Dzhavat Ushev
Dzhavat Ushev

Reputation: 735

Using concat inside mergeMap

I have a hard time understanding something related to using a concat function inside a mergeMap operator.

The documentation for concat says that

You can pass either an array of Observables, or put them directly as arguments.

When I put the Observables directly as arguments, like in the following example, I correctly get 20 and 24 in the console.

of(4)
  .pipe(
    mergeMap(number => concat(of(5 * number), of(6 * number)))
  )
  .subscribe(value => console.log(value));

But when I put them as an array, then in the console I get the Observables and not their values:

of(4)
  .pipe(
    mergeMap(number => concat([of(5 * number), of(6 * number)]))
  )
  .subscribe(value => console.log(value));

Here's a live version in Stackblitz.

Any idea why is that? Shouldn't both examples work identically?

Upvotes: 1

Views: 1377

Answers (1)

LordTribual
LordTribual

Reputation: 4249

Those two scenarios are different and they should not work identically. concat takes Observables as arguments and it will sequentially subscribe to those streams and only subscribe to the next Observable when the previous one completed. Every operator or creation method returns an Observable. This means that in the first example, when you are using concat, it will return an Observable that emits 20 and then 24. Because you are dealing with a nested Observable you have to use mergeMap which will subscribe to the resulting Observable returned by concat.

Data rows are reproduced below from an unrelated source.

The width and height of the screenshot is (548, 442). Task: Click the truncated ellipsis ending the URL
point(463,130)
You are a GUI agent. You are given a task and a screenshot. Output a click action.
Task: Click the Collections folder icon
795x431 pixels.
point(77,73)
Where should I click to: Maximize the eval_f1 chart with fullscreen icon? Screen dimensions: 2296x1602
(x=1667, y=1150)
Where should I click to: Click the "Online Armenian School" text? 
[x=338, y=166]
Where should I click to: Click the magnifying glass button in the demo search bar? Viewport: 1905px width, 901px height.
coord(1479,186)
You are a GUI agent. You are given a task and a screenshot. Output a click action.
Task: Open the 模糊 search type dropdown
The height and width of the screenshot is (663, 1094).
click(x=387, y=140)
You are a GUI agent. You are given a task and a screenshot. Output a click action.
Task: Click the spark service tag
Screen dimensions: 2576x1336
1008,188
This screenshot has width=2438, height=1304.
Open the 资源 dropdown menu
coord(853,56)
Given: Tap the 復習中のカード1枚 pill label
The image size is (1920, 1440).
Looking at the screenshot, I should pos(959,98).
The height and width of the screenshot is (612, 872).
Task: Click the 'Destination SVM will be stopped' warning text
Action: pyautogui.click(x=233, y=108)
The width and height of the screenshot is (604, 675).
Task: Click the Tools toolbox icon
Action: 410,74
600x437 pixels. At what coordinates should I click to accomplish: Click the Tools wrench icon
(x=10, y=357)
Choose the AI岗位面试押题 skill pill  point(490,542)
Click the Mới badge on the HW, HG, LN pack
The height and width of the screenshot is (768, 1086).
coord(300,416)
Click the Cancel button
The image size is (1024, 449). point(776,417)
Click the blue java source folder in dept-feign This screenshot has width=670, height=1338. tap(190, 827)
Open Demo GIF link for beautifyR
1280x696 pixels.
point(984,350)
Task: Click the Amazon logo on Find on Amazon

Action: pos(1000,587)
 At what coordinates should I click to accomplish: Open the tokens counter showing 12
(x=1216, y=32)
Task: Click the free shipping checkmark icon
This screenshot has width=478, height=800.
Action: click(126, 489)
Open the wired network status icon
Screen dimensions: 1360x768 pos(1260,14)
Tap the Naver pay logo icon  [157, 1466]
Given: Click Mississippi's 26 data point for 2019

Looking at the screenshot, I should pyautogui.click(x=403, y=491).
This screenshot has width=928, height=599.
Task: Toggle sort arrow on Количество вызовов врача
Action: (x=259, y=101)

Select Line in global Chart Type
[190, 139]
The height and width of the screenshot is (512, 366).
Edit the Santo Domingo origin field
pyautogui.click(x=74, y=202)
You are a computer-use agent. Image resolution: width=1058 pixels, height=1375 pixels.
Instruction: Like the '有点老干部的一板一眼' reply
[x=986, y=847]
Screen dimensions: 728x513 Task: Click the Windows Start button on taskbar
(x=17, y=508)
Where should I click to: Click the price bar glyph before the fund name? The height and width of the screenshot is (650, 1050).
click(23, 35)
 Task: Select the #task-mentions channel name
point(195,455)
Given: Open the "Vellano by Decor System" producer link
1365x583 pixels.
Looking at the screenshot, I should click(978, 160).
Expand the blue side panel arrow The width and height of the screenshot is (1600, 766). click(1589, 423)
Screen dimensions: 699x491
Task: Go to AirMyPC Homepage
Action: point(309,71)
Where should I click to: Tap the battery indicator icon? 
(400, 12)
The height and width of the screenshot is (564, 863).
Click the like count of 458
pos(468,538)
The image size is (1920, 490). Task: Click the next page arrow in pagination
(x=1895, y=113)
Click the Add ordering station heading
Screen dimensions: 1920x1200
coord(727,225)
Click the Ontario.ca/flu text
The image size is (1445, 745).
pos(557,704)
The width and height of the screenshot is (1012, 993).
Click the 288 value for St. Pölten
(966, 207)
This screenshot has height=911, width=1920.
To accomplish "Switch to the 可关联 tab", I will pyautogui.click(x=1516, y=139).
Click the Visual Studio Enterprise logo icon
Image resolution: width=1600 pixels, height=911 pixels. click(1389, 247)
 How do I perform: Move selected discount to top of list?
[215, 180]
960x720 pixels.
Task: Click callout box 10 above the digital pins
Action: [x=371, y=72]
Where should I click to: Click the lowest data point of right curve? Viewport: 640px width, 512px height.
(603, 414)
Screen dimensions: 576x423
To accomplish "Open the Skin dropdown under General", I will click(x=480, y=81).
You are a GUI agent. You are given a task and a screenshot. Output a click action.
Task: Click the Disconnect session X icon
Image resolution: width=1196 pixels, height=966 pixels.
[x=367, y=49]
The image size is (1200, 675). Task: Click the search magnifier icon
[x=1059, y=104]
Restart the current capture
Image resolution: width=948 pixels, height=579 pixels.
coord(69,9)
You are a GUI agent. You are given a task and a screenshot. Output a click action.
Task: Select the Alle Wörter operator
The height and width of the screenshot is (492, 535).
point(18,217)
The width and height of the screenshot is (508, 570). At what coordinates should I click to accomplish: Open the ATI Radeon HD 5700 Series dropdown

Now in the second example, if you pass in an array, concat will convert this (using from() internally) to an Observable that emits 2 values, and those values are Observables again. So you have 3 levels of nesting here. The first is the most outer Observable, the source, which of(4), the second level is the one you map to inside your mergeMap and the third in the second example are the Observables inside your array. The thing is you only flatten the levels up to level 2 but not the 3rd level. Again, in your second example the Observable returned by mergeMap emits two Observables but those are just the proxies and not the values emitted by these Observables. If you want to subscribe to those as well, you could chain on another mergeMap like so

concatArray() {
  of(4)
    .pipe(
      mergeMap(number => concat([of(5 * number), of(6 * number)])),
      mergeMap(x => x)
    )
    .subscribe(value => console.log(value));
}

Another way is to spread the array so that concat does not receive an object that is ArrayLike but rather Observables directly:

concatArray() {
  of(4)
    .pipe(
      mergeMap(number => concat(...[of(5 * number), of(6 * number)]))
    )
    .subscribe(value => console.log(value));
}

Both will print out:

20
24

I hope this makes this a little bit more clear and describes the differences between the first and the second example.